Position value 16 8 4 2 1
Our number 1 0 1 1 0

To read a binary number, just add up the position values wherever there is a 1. So 10110 = 16 + 4 + 2 = 22. That is the entire trick — everything else builds on it.

Try reading these yourself before checking the right column:

Binary Add the 1-positions Decimal
0001 1 1
0101 4 + 1 5
1000 8 8
1111 8 + 4 + 2 + 1 15

Adding binary numbers

Addition works exactly like the schoolbook method you already know: line the numbers up, add each column from the right, and carry when a column overflows. The only twist is that in binary a column overflows the moment it reaches 2, because there is no digit "2." Here are all four cases:

A + B Result
0 + 0 0
0 + 1 1
1 + 0 1
1 + 1 0, and carry a 1

Let's add 1011 (11) and 0110 (6), one column at a time, right to left.

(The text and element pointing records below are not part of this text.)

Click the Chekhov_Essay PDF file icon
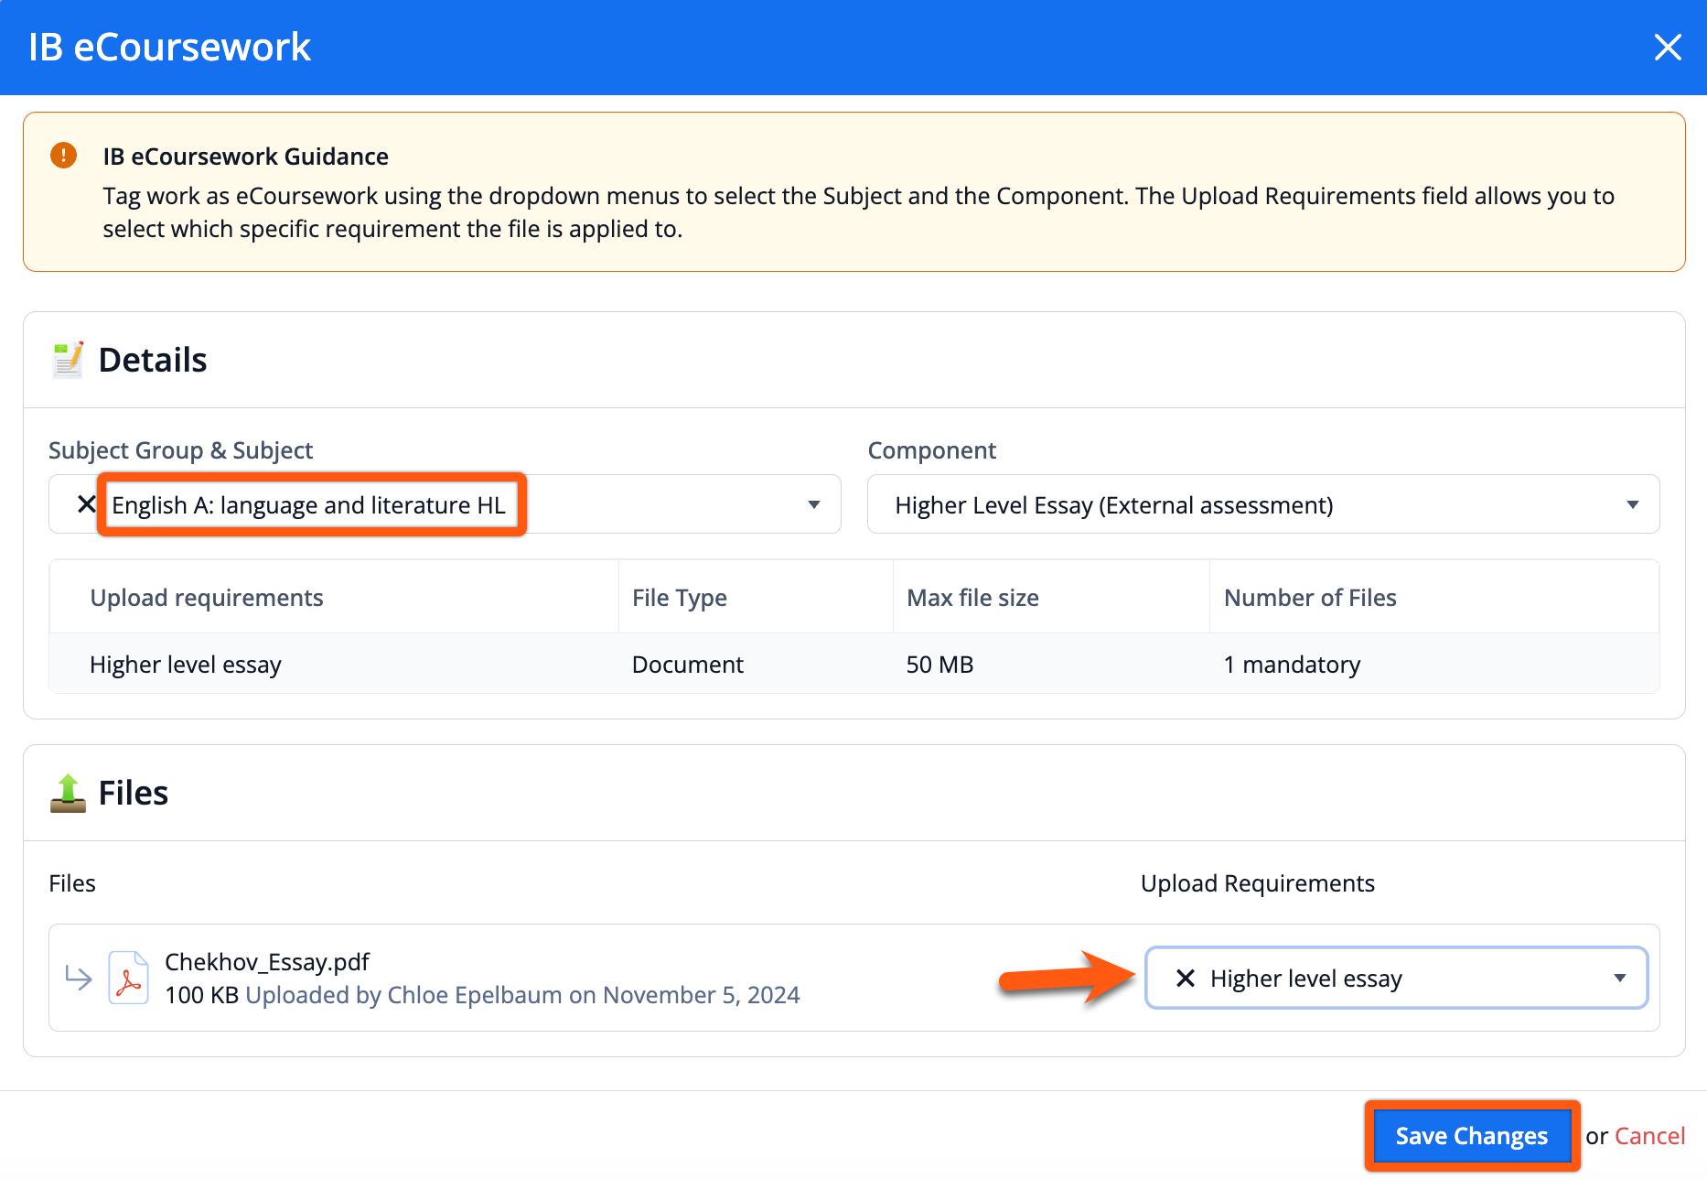 tap(128, 979)
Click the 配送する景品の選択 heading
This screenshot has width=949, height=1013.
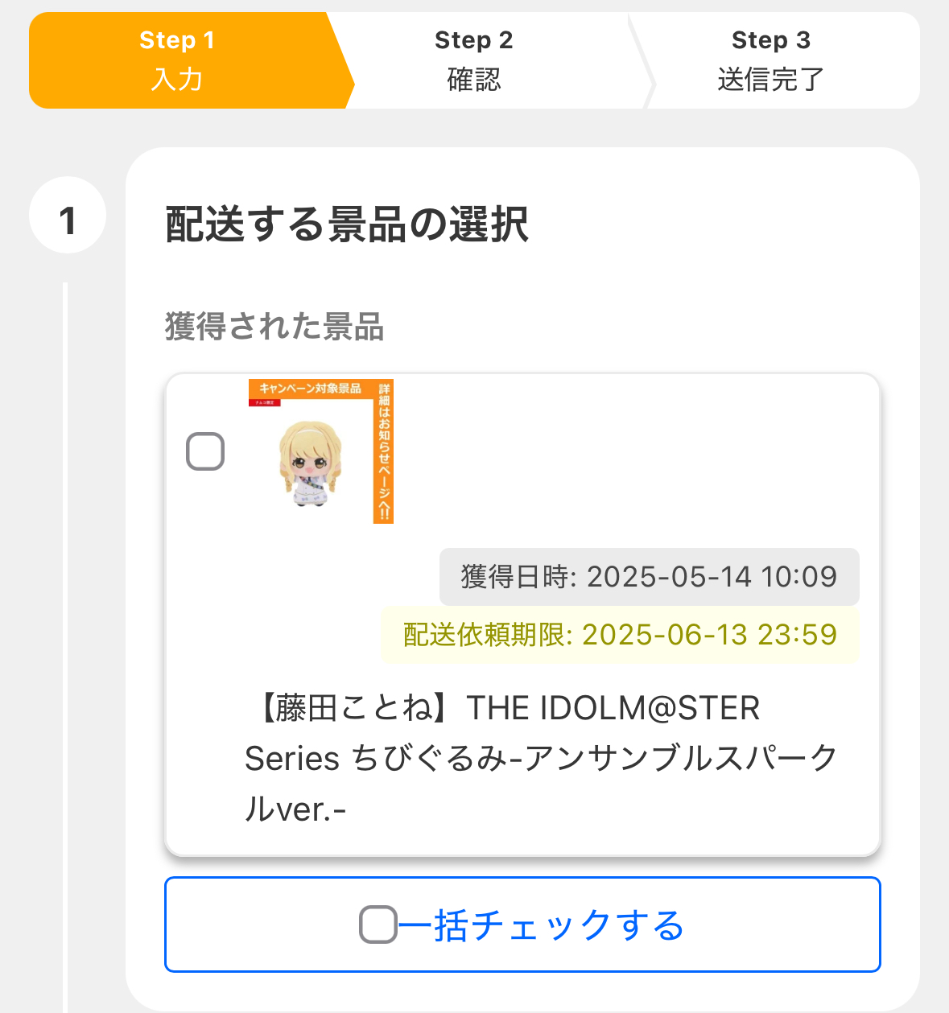pos(347,224)
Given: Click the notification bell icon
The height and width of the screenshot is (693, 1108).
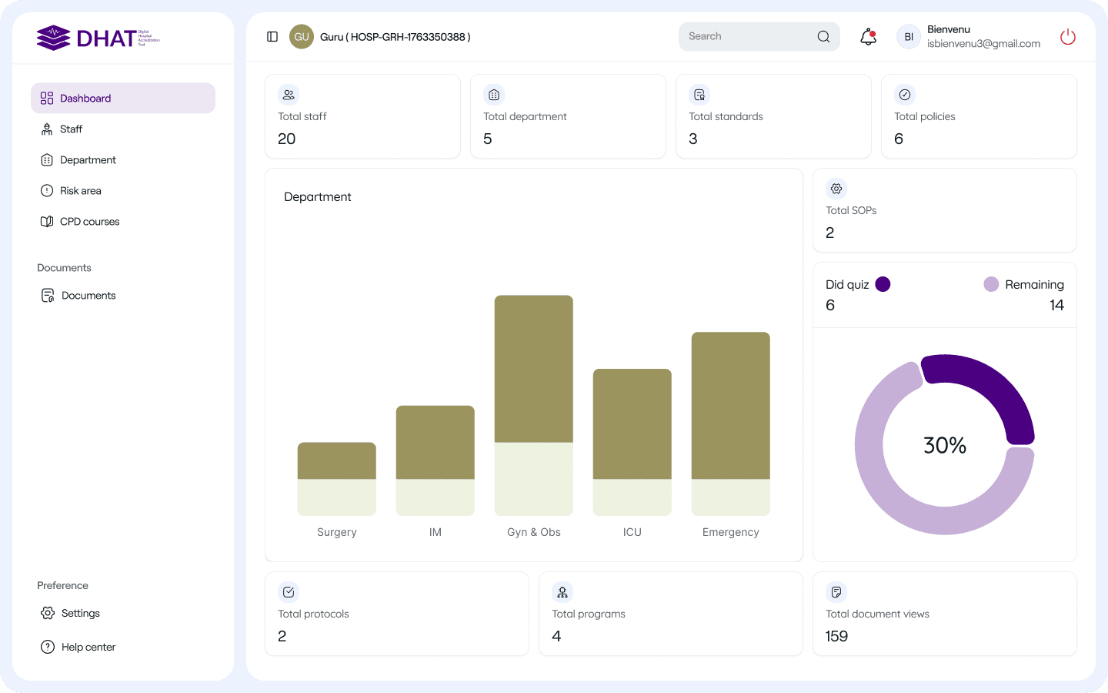Looking at the screenshot, I should [868, 37].
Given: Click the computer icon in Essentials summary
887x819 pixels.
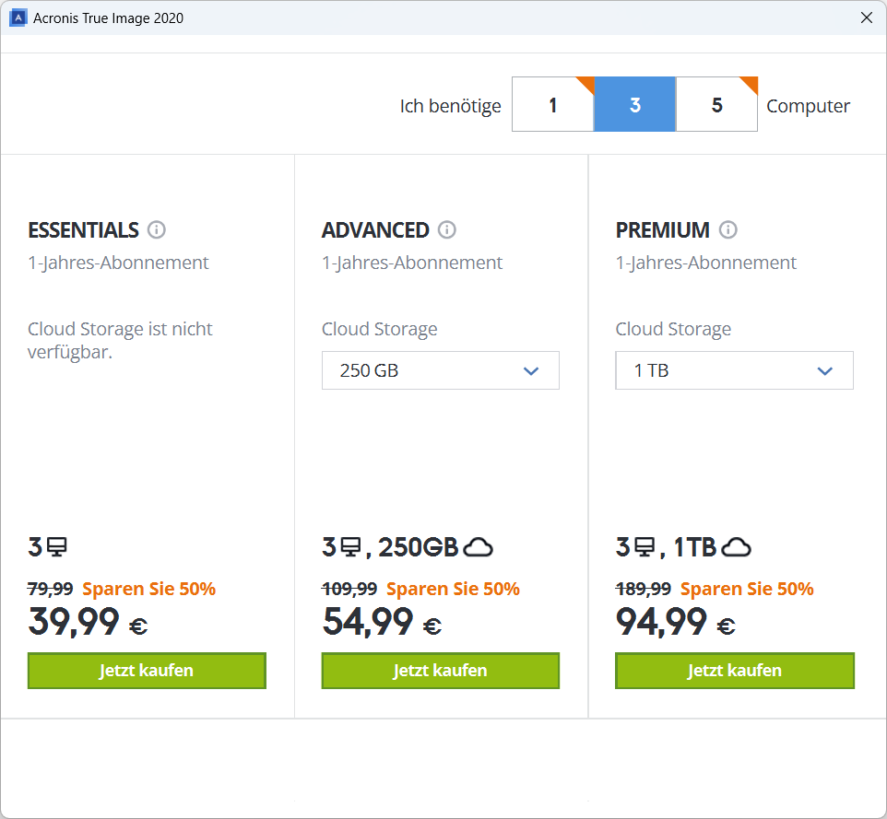Looking at the screenshot, I should click(x=57, y=548).
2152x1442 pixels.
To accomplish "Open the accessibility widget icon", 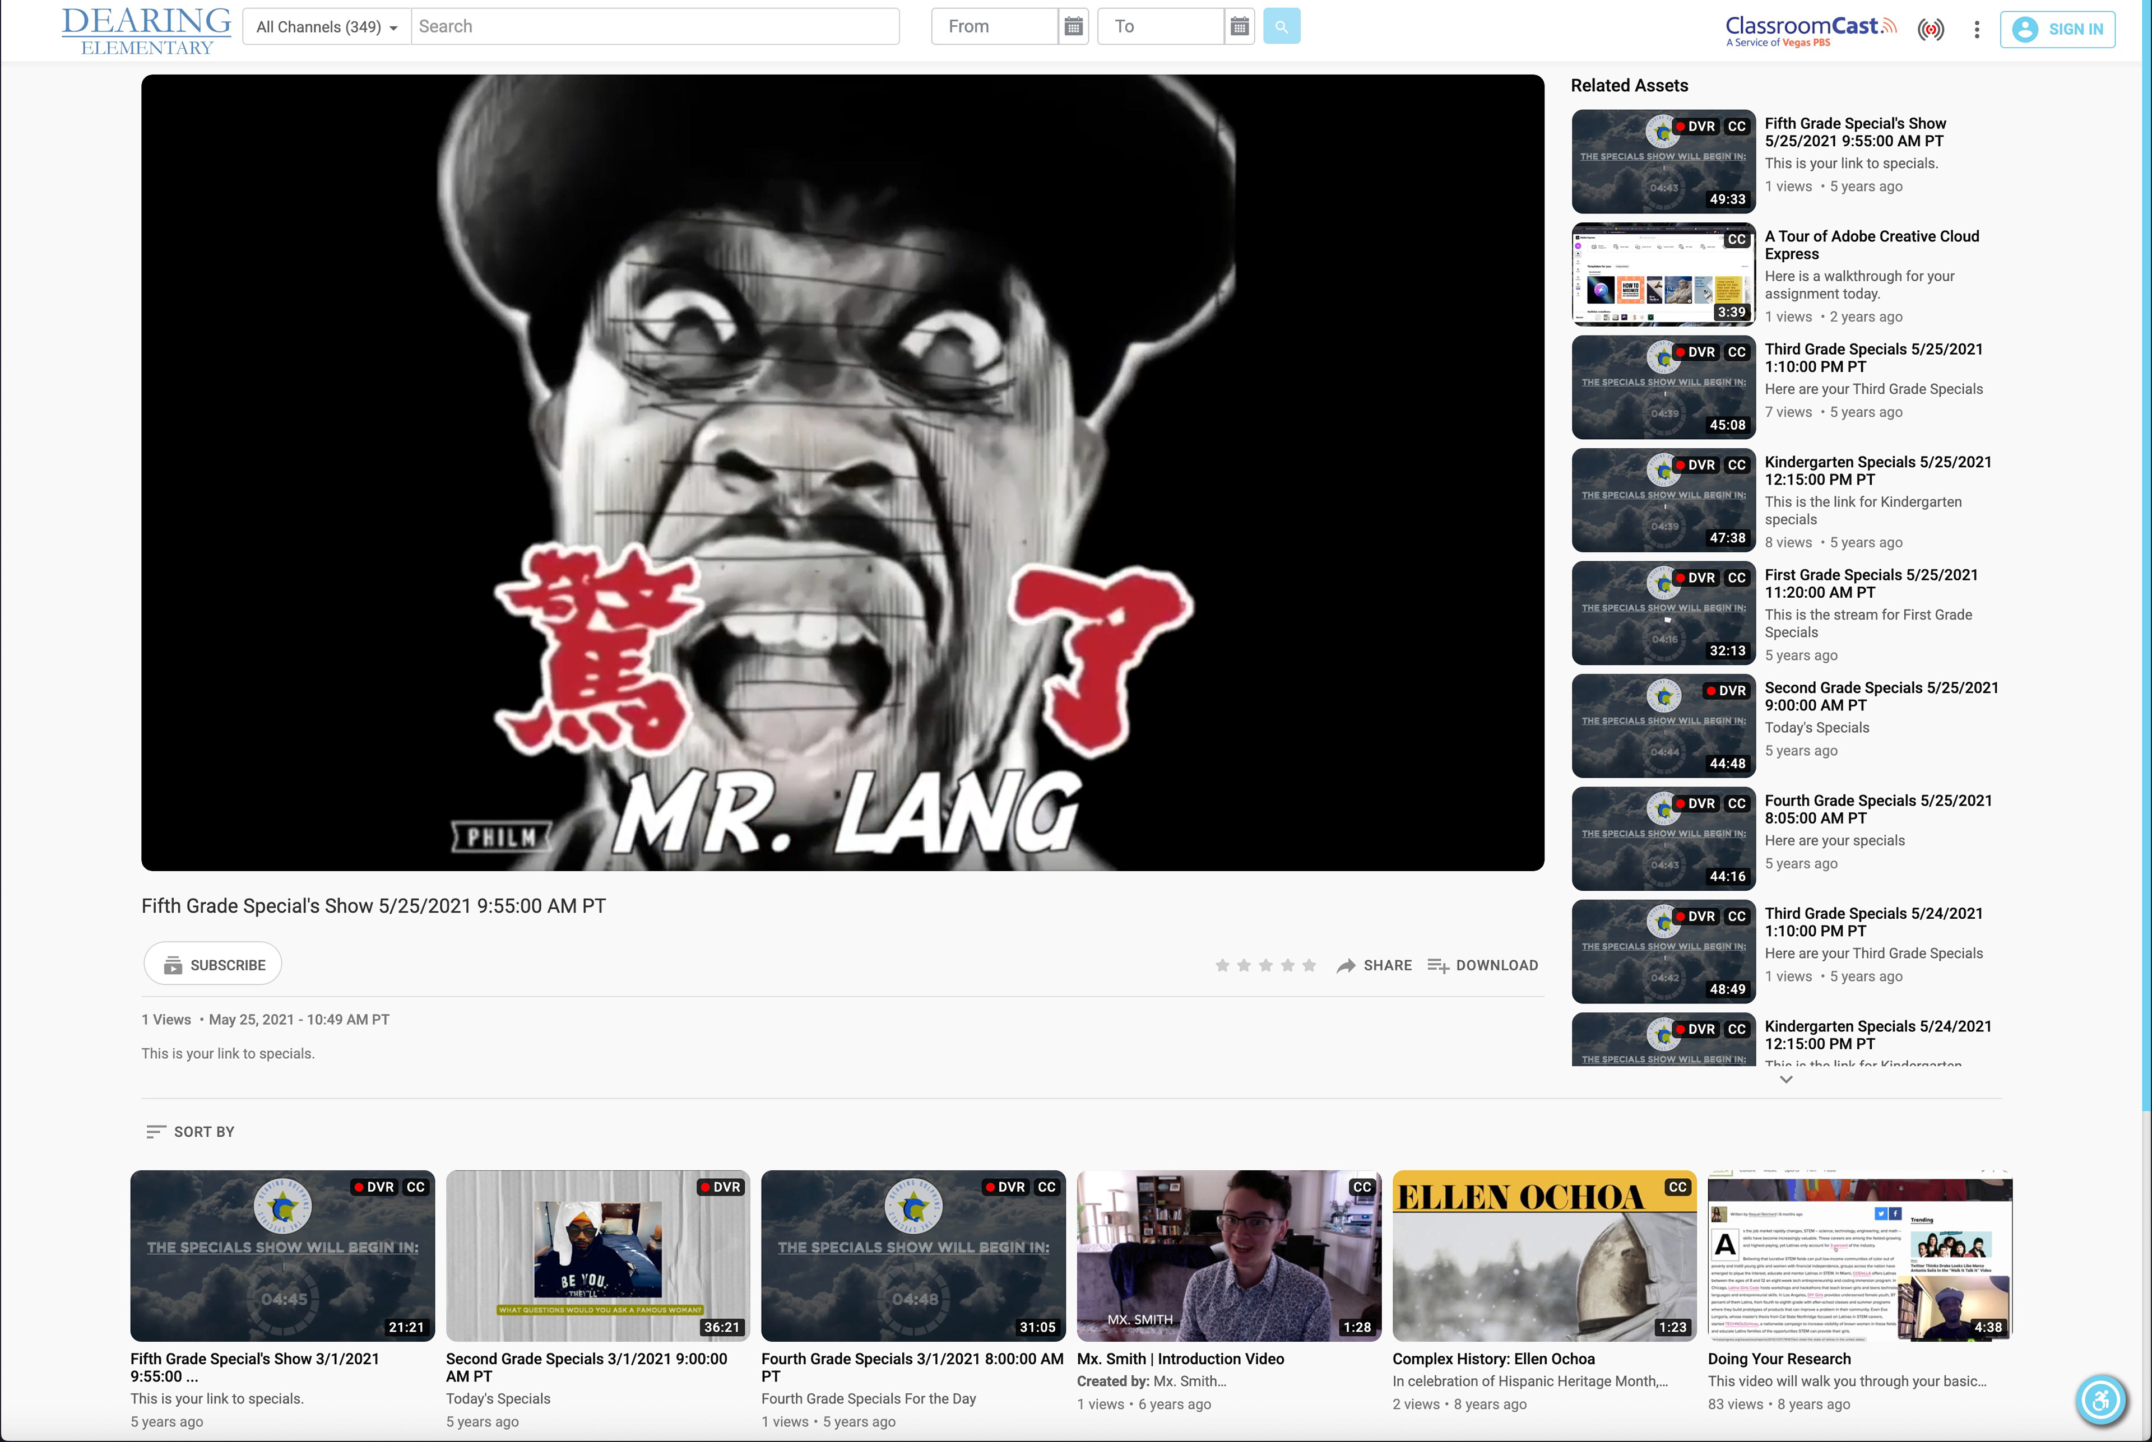I will (2100, 1401).
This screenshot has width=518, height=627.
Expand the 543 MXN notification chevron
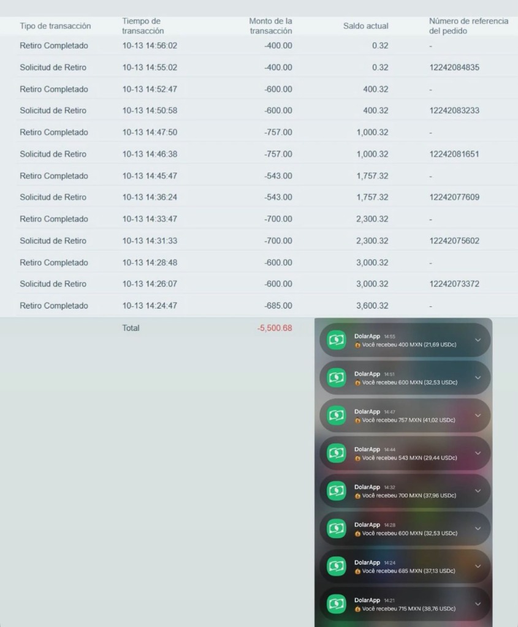[x=478, y=453]
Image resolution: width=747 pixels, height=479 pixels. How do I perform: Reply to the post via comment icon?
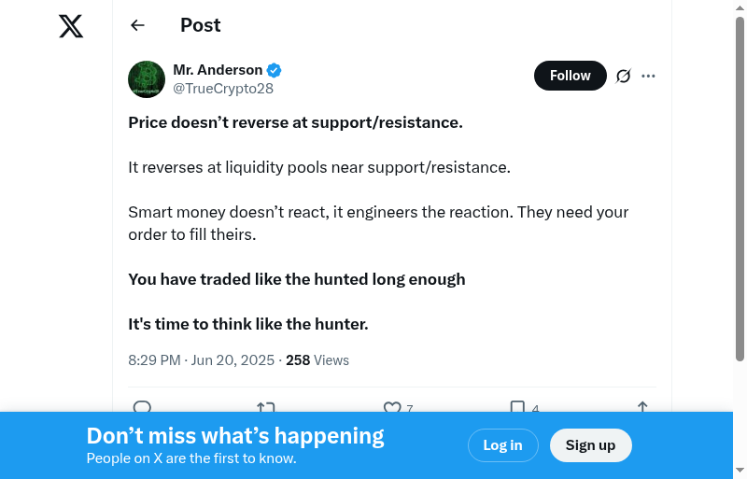(x=142, y=407)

The small top row tracks the carries:

carry:    1 1 1
          1 0 1 1     (11)
        + 0 1 1 0     (6)
        ---------
        1 0 0 0 1     (17)

Walking through it: column 1 is 1 + 0 = 1. Column 2 is 1 + 1 = 0, carry 1. Column 3 is 0 + 1 + the carried 1 = 0, carry 1. Column 4 is 1 + 0 + the carried 1 = 0, carry 1. That final carry becomes a brand-new leading digit. The answer 10001 = 16 + 1 = 17, exactly 11 + 6. ✔

Subtracting binary numbers

Subtraction uses borrowing, again just like decimal. Whenever you need to do 0 − 1, you borrow from the next column to the left: that 0 becomes 10 (which is 2 in binary), and 10 − 1 = 1. Let's subtract 0110 (6) from 1101 (13):

          1 1 0 1     (13)
        - 0 1 1 0     (6)
        ---------
          0 1 1 1     (7)

The result 0111 = 4 + 2 + 1 = 7, exactly 13 − 6. ✔

Turning a decimal number into binary

The easiest method is divide by 2 and collect the remainders. Keep halving the number; each remainder (always a 0 or a 1) is one bit of the answer. The one thing to remember: you read the remainders from bottom to top. Converting 13:

Divide Result Remainder (a bit)
13 ÷ 2 6 1
6 ÷ 2 3 0
3 ÷ 2 1 1
1 ÷ 2 0 1

Reading the remainders upward gives 1101. Quick check: 8 + 4 + 1 = 13. ✔

Binary to hexadecimal

Hexadecimal (base 16) is a compact shorthand programmers love, because every group of four bits maps to exactly one hex digit. To convert, slice the binary into groups of four starting from the right, then translate each group on its own:

Four bits Decimal Hex digit
0000 0 0
0101 5 5
1001 9 9
1010 10 A
1101 13 D
1111 15 F

So 1101 0110 becomes D6, and 1111 1111 (255) becomes FF. This is exactly why a single byte — eight bits — is so often written as just two hex digits.

FAQ

Is the binary calculator free?

Yes, the binary calculator is free to use online with no account required.

Can it convert binary to decimal and hexadecimal?

Yes. It converts instantly between binary, decimal, and hexadecimal in both directions.

What operations does it support?

You can add, subtract, multiply, and divide binary numbers, as well as perform base conversions between binary, decimal, and hex.